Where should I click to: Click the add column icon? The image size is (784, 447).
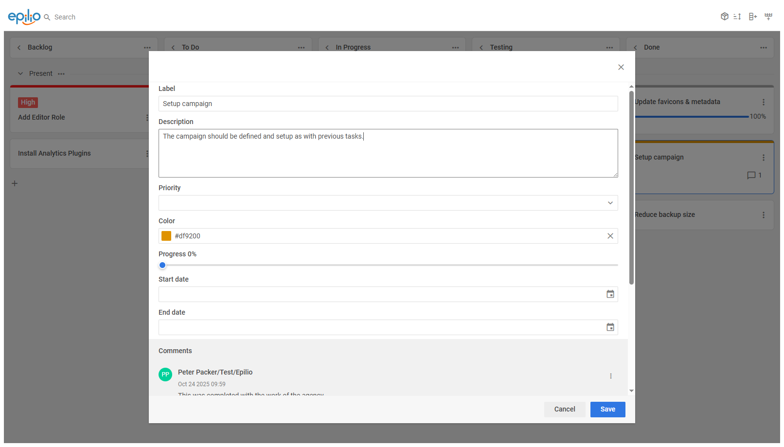tap(753, 17)
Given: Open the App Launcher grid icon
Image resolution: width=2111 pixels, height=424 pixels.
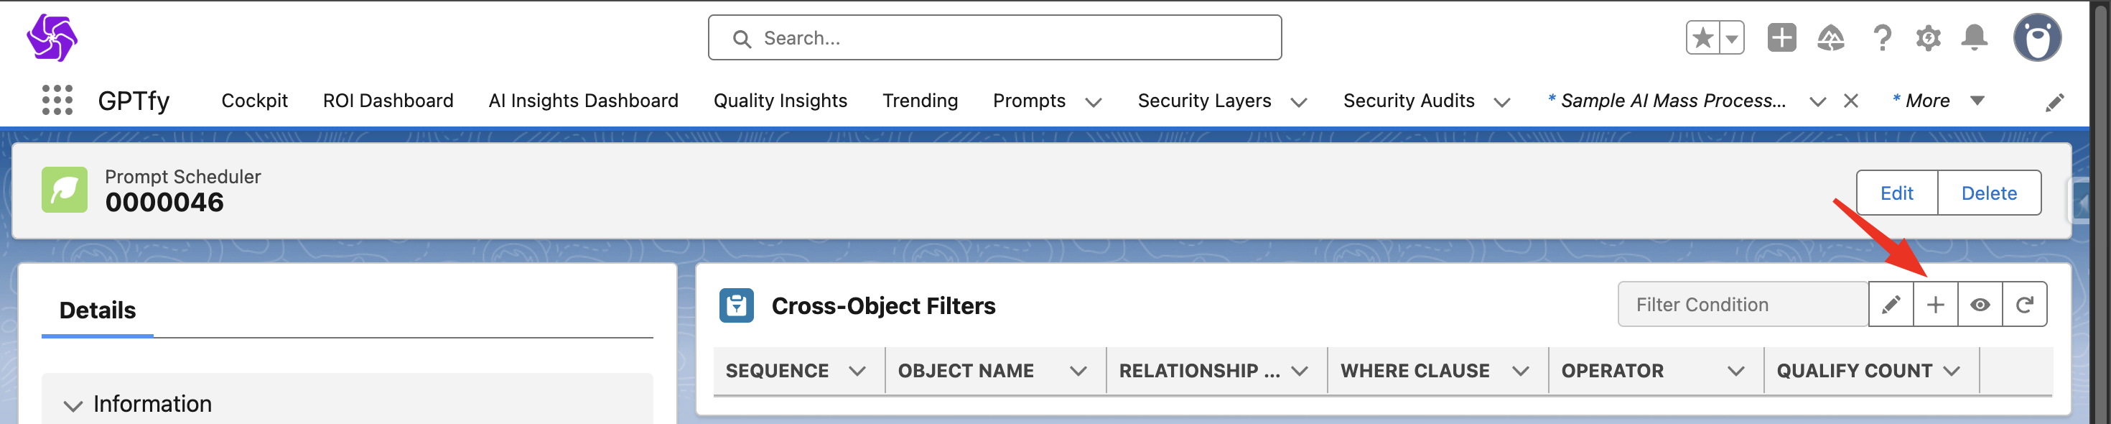Looking at the screenshot, I should pos(57,100).
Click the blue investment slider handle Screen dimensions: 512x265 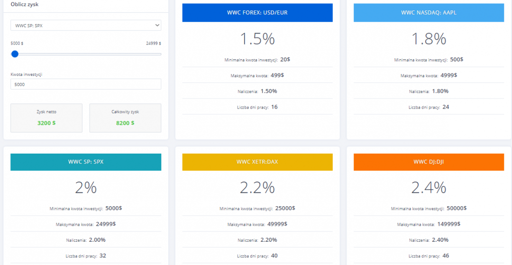[x=15, y=54]
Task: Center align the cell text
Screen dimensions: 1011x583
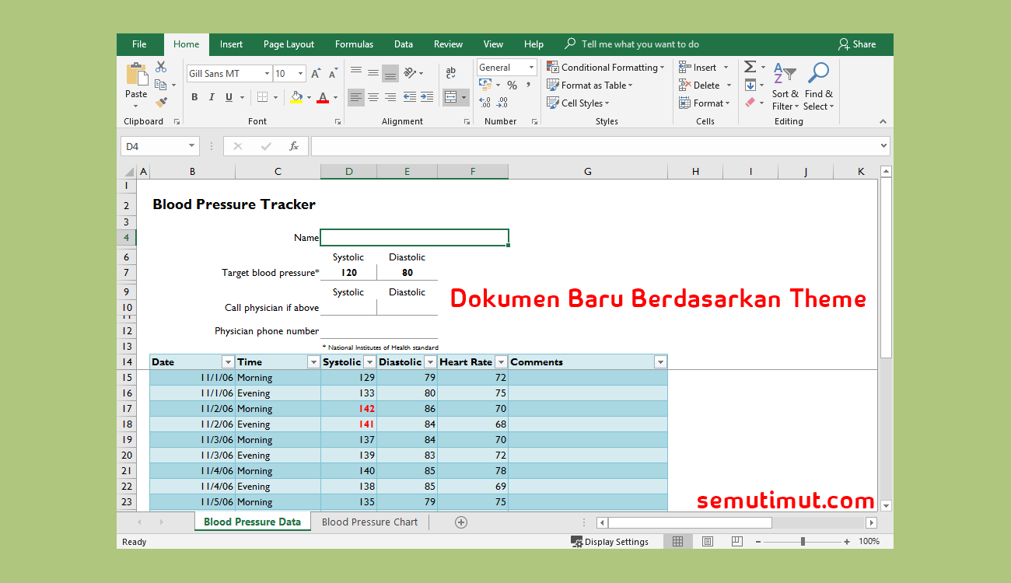Action: coord(373,97)
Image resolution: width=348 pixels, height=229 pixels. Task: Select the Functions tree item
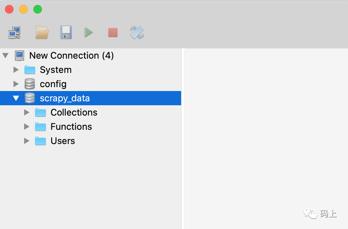click(71, 127)
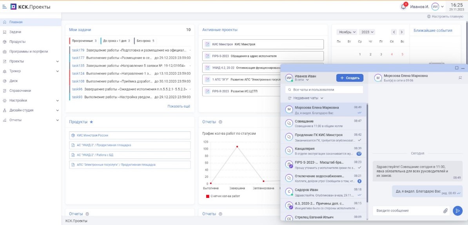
++++
Your goal:
What is needed is an exact restatement of every line from the line containing "Screen dimensions: 1011x583" through the last line of the records, minus any pictures.

Exercise output:
Screen dimensions: 1011x583
Action: coord(373,97)
Image resolution: width=348 pixels, height=229 pixels. Task: Select the Functions tree item
click(71, 127)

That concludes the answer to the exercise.